## How to complete this task
Out of the data below, copy every line with the string "agent".

*** Opening Materials provided ***

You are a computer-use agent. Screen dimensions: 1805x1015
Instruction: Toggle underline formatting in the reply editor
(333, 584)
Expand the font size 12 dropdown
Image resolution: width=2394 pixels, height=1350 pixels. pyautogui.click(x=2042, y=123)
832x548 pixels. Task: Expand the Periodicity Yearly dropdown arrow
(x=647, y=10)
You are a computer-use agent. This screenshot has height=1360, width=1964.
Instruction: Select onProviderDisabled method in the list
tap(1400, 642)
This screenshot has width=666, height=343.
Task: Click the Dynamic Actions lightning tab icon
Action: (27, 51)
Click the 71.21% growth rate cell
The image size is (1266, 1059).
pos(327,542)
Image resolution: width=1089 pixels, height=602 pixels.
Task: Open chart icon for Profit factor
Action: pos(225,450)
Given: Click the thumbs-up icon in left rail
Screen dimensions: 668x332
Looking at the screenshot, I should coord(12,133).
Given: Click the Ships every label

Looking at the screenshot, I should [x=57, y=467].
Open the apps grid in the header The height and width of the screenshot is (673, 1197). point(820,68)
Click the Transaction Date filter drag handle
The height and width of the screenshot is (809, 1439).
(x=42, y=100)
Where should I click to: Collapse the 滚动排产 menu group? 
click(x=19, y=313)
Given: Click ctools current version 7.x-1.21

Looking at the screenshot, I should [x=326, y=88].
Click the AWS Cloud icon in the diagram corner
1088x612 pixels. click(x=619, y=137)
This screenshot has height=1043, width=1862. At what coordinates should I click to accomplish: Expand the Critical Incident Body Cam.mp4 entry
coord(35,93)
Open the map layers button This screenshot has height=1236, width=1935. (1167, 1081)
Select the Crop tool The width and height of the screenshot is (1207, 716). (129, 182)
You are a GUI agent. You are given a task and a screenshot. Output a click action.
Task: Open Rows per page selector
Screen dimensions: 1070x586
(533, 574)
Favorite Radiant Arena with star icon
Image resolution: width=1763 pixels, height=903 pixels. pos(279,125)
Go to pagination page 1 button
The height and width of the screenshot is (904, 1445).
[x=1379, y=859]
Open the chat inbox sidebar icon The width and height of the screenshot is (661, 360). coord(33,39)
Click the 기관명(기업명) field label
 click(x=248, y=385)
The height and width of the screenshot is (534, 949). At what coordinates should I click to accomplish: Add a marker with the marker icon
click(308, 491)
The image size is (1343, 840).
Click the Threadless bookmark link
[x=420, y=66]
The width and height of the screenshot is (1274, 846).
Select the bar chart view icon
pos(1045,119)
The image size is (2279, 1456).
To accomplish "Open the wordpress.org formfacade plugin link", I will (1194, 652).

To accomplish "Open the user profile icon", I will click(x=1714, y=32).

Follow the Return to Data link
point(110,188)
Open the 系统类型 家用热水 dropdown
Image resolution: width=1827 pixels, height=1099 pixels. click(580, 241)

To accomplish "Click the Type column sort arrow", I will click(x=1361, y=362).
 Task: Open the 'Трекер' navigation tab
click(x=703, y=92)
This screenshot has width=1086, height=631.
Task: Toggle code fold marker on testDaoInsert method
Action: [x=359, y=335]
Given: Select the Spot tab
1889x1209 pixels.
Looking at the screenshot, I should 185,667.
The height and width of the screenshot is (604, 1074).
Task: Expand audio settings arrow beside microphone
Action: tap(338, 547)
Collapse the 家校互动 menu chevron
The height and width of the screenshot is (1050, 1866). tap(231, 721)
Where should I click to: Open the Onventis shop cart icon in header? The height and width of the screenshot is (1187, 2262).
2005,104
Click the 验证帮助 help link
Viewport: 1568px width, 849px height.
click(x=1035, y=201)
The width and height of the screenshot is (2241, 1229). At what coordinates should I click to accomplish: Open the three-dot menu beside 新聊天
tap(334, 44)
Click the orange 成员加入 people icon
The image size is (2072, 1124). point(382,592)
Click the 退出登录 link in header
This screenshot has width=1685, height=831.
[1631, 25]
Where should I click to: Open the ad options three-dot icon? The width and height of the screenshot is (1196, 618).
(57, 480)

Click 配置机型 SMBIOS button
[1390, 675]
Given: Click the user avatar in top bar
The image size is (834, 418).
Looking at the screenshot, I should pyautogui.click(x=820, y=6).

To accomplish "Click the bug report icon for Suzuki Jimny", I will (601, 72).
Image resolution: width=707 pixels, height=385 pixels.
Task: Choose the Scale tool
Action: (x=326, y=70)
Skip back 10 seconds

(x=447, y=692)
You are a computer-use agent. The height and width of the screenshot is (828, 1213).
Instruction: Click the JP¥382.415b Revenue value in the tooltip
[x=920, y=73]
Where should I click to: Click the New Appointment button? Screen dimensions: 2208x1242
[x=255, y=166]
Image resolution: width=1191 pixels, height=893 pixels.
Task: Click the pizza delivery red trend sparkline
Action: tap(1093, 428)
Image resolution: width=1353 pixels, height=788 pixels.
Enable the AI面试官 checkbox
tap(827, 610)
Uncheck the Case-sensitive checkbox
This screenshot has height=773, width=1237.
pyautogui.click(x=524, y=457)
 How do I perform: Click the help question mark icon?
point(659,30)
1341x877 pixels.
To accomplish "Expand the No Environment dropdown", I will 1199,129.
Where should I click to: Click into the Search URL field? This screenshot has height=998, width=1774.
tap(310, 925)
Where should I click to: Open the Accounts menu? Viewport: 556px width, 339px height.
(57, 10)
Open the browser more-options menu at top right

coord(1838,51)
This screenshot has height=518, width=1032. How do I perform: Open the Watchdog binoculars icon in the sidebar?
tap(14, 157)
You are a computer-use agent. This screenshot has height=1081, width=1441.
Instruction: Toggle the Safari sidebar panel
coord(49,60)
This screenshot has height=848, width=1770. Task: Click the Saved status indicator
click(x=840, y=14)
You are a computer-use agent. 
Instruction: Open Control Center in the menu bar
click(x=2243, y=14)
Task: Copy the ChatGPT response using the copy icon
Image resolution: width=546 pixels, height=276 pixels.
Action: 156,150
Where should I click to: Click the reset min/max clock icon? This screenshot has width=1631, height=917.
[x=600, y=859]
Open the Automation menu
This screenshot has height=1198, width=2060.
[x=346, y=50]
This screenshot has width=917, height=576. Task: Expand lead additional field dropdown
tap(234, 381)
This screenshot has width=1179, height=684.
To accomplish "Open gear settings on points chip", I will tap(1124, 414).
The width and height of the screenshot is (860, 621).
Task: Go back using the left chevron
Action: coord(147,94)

*** Closing Materials provided ***

## Written solution
You are a computer-use agent. Screen dimensions: 1805x1015
You are a computer-use agent. This screenshot has height=1360, width=1964.
You are a GUI agent. You are given a task and a screenshot. Output a click action.
You are a computer-use agent. The height and width of the screenshot is (828, 1213).
You are a computer-use agent. This screenshot has height=1081, width=1441.
You are a computer-use agent. 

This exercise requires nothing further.